I admit things are really bad within Rome these days, I mean we cannot bury our heads in the sand and pretend otherwise. The Roman Catholic Church under the aegis of the papacy has practically deliberately destroyed our western patrimony. The last 100 plus years of innovation,wreckovation and nonsense coming out of the See of Peter makes swallowing the papal claims a lot harder in this day and age. When it's been the popes that have been at the forefront of so much destruction what's the point? Can one really still defend the  papacy as necessary? Perhaps, but only if, like Clare said you become a papal minimalist in a sense.

At times it's only an intuitive sense that tells me that Rome really is the true Church,or that somehow, despite the monsterous destruction wrought by the popes in modern times the office is still necessary and perhaps defensible.

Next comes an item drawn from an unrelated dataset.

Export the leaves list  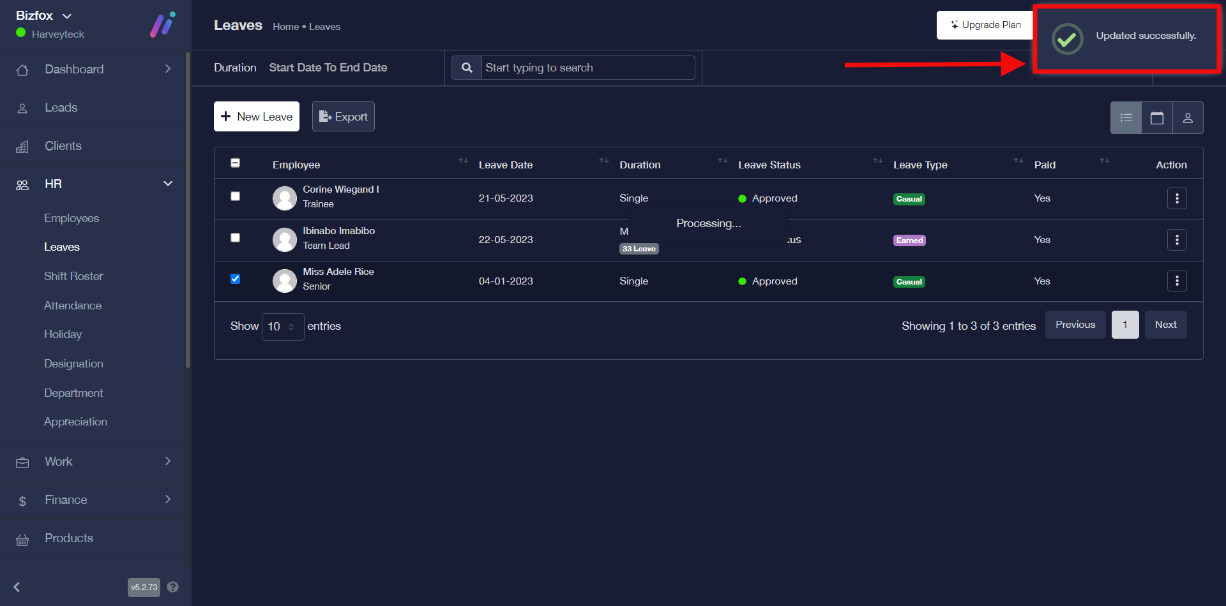click(343, 117)
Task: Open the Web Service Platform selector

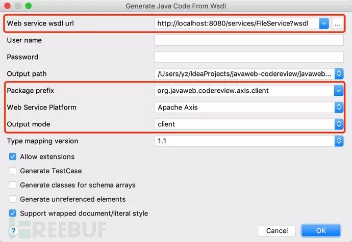Action: tap(339, 107)
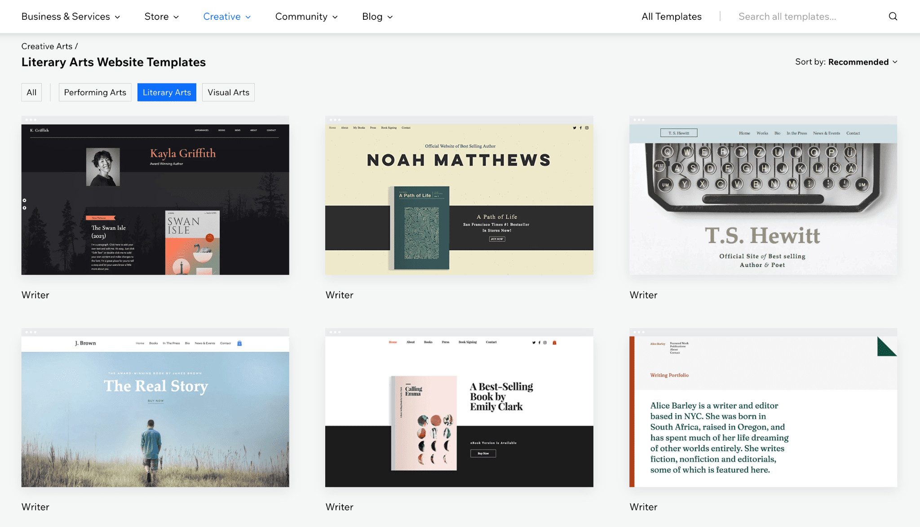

That being said I cannot judge anyone who, after looking at everything as objectively as possible, praying about it and really agonizing over it, decides to become Orthodox, go SSPX " recognize and resist", starts attending the new rites exclusively, starts attending Sede chapels or simply has to take a hiatus and pray alone at home for awhile. We are all dealing with some very difficult things in very difficult times and there are no easy pat answers, no magic bullets to totally assuage your doubts.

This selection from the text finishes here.